▶ _DATASET CONTENT_
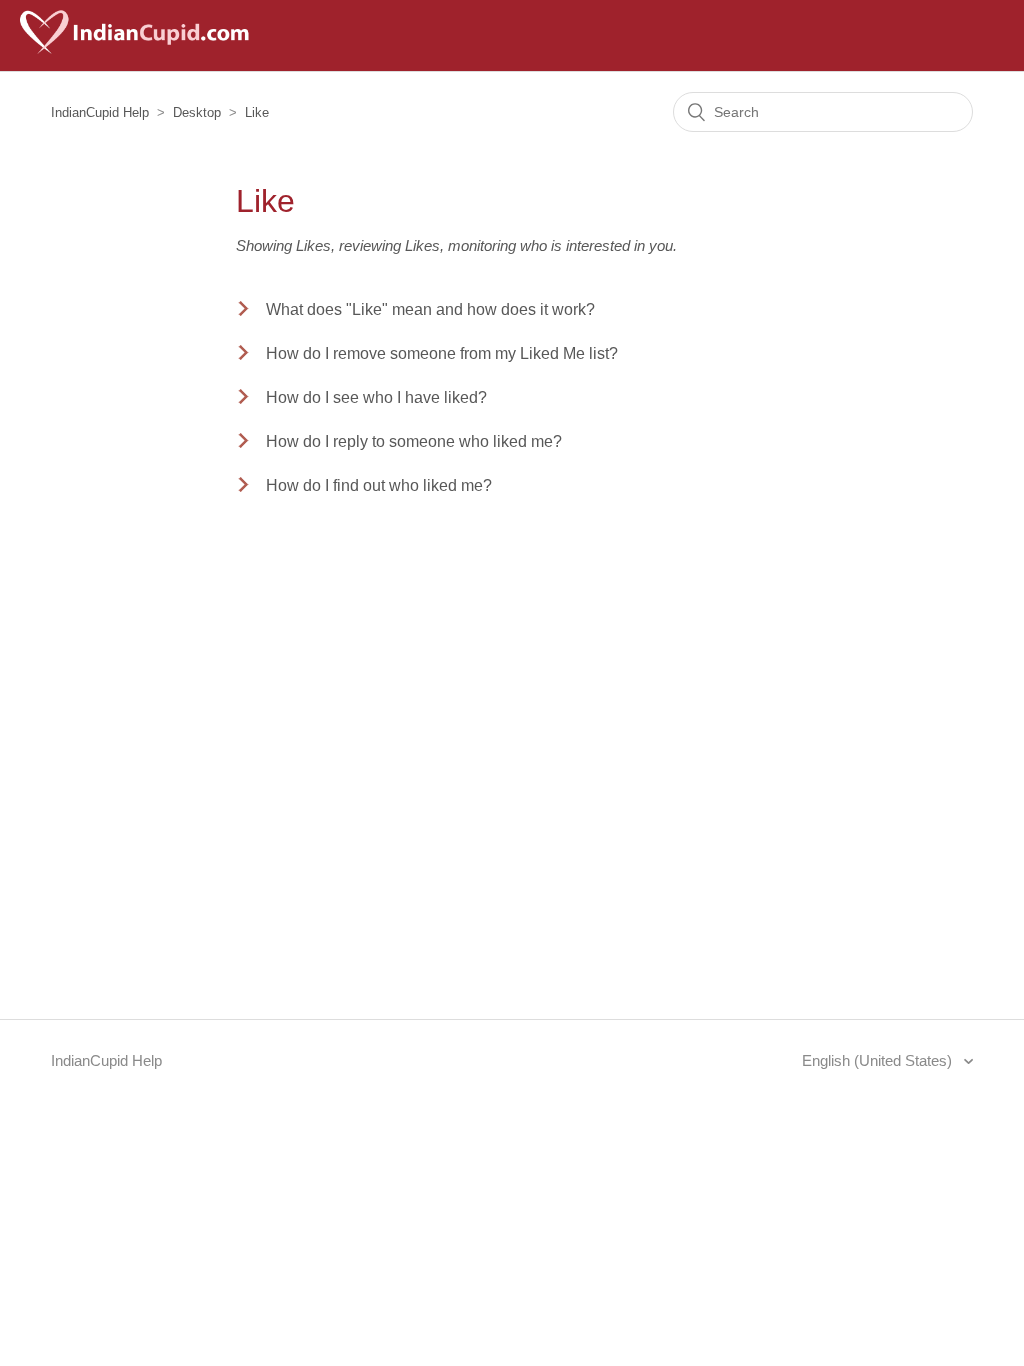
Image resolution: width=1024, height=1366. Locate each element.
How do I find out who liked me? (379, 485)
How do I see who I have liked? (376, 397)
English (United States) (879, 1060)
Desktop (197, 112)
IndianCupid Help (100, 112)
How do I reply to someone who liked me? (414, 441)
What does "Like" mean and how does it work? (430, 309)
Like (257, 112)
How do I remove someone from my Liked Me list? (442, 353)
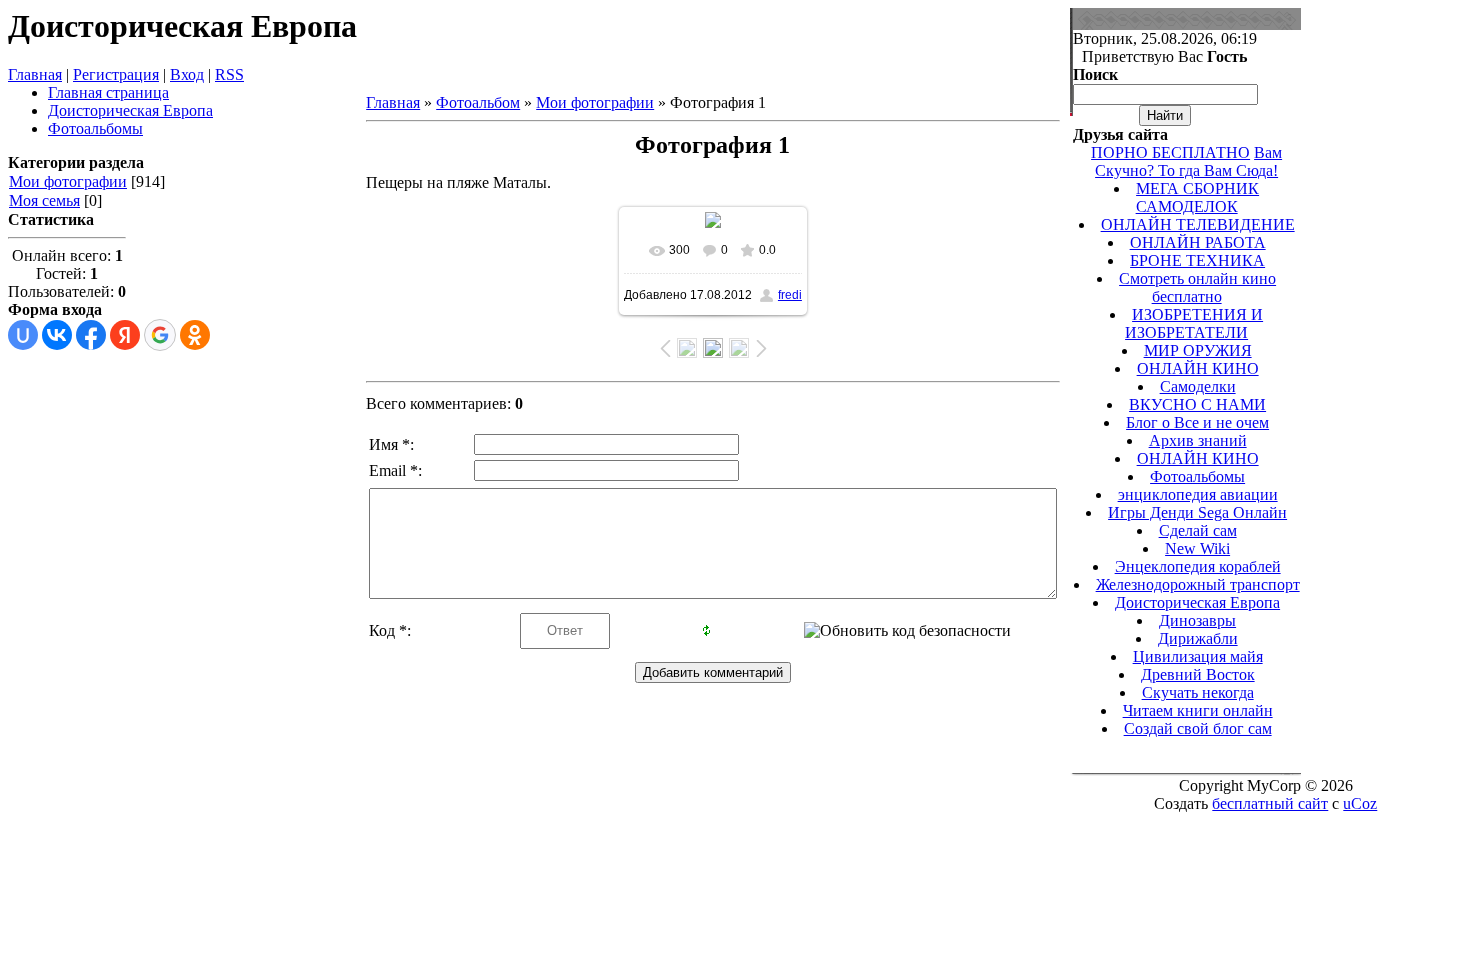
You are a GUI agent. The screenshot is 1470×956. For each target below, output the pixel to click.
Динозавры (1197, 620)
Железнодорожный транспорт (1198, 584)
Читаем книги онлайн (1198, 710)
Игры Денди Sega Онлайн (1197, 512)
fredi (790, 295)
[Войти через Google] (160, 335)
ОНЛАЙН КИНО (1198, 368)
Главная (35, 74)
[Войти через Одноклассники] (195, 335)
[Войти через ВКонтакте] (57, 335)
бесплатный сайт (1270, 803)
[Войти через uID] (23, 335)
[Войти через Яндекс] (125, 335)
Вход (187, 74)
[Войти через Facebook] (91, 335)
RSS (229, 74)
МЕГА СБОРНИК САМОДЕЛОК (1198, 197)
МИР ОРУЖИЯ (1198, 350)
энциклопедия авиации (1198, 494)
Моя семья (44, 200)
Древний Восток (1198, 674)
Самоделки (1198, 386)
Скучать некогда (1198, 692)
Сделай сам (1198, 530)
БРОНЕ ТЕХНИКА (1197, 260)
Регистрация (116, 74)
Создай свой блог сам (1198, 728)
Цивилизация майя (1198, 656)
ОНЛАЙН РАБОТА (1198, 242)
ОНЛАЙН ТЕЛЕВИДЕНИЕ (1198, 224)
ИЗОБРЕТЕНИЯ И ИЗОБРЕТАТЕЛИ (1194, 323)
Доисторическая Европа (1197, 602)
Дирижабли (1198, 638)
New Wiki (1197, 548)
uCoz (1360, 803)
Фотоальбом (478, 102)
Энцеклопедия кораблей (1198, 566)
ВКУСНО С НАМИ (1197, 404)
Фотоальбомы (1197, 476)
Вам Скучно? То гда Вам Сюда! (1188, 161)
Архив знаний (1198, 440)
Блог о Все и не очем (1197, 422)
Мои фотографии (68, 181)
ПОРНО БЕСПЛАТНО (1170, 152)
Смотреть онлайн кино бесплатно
* * *
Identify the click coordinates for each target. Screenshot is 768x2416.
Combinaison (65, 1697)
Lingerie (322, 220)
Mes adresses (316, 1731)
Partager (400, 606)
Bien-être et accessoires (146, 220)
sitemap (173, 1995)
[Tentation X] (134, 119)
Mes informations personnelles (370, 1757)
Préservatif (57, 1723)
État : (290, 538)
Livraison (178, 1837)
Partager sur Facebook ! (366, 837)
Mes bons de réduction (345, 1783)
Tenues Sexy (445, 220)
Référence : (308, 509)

▶ _WHAT IS EXPECTED_
Everything in the material above from the line that has "Доисторическая Европа (1197, 602)" through the line that has "Смотреть онлайн кино бесплатно" must be duplicated exactly, with no other lines given.

▶ _SOLUTION FOR THIS TASK_
Доисторическая Европа (1197, 602)
Дирижабли (1198, 638)
New Wiki (1197, 548)
uCoz (1360, 803)
Фотоальбом (478, 102)
Энцеклопедия кораблей (1198, 566)
ВКУСНО С НАМИ (1197, 404)
Фотоальбомы (1197, 476)
Вам Скучно? То гда Вам Сюда! (1188, 161)
Архив знаний (1198, 440)
Блог о Все и не очем (1197, 422)
Мои фотографии (68, 181)
ПОРНО БЕСПЛАТНО (1170, 152)
Смотреть онлайн кино бесплатно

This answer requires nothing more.